中文摘要：

选择卵巢癌特异性新生淋巴管形成作为分子干预肿瘤浸润转移的靶点，与VEGFR3特异性结合促进肿瘤淋巴管新生的VEGF-D作为靶向分子，采用噬菌体肽库技术筛选出与VEGFR3结合能力强的氨基酸序列作为候选靶序列，经分子设计并合成该肽段的模拟分子，体外观察其与VEGFR3的胞外区蛋白结合情况及效率；经与DOTA标记了放射性α粒子225Ac的纳米颗粒偶联后，体外与淋巴管内皮细胞共同培养，荧光显微镜和共聚焦显微镜观察其在体外培养淋巴管内皮细胞结合情况和效率，以及对淋巴管内皮细胞生物学特性的影响。
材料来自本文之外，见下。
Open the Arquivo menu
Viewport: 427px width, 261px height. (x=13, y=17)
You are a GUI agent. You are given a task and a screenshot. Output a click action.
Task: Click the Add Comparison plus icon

将其通过尾静脉注入移植卵巢癌细胞的裸鼠体内，观察其体内肿瘤组织特异性聚集和与新生淋巴管结合，并抑制淋巴管生成的情况，以及对淋巴管周围的卵巢癌细胞杀伤作用。最终实现放射性粒子和模拟肽分子共同阻断或抑制卵巢癌生长转移的作用。开拓卵巢癌靶向阻断淋巴管生成及肿瘤内放射治疗的新技术和新策略。

结论摘要：

本研究选择卵巢癌特异性新生淋巴管形成作为分子干预肿瘤浸润转移的靶点，与VEGFR3特异性结合促进肿瘤淋巴管新生的VEGF-D作为靶向分子，采用噬菌体肽库技术经4轮筛选，得到与VEGFR3结合能力强的氨基酸序列。将它作为候选靶序列，经分子设计并合成该肽段的模拟分子，体外观察与VEGFR3的胞外区蛋白有相对特异的结合特性。经与DOTA标记了放射性α粒子225Ac的纳米颗粒偶联后，体外与淋巴管内皮细胞共同培养，荧光显微镜和共聚焦显微镜观察其与淋巴管内皮细胞有特异性结合。将其通过尾静脉注入移植卵巢癌细胞的裸鼠体内，观察其与体内肿瘤组织特异性聚集和与新生淋巴管结合，以及对淋巴管周围的卵巢癌细胞杀伤作用。初步实现放射性粒子和模拟肽分子联合共同作用于淋巴管内皮细胞及卵巢癌细胞。为卵巢癌靶向阻断淋巴管生成及肿瘤内放射治疗的提供新技术和新策略。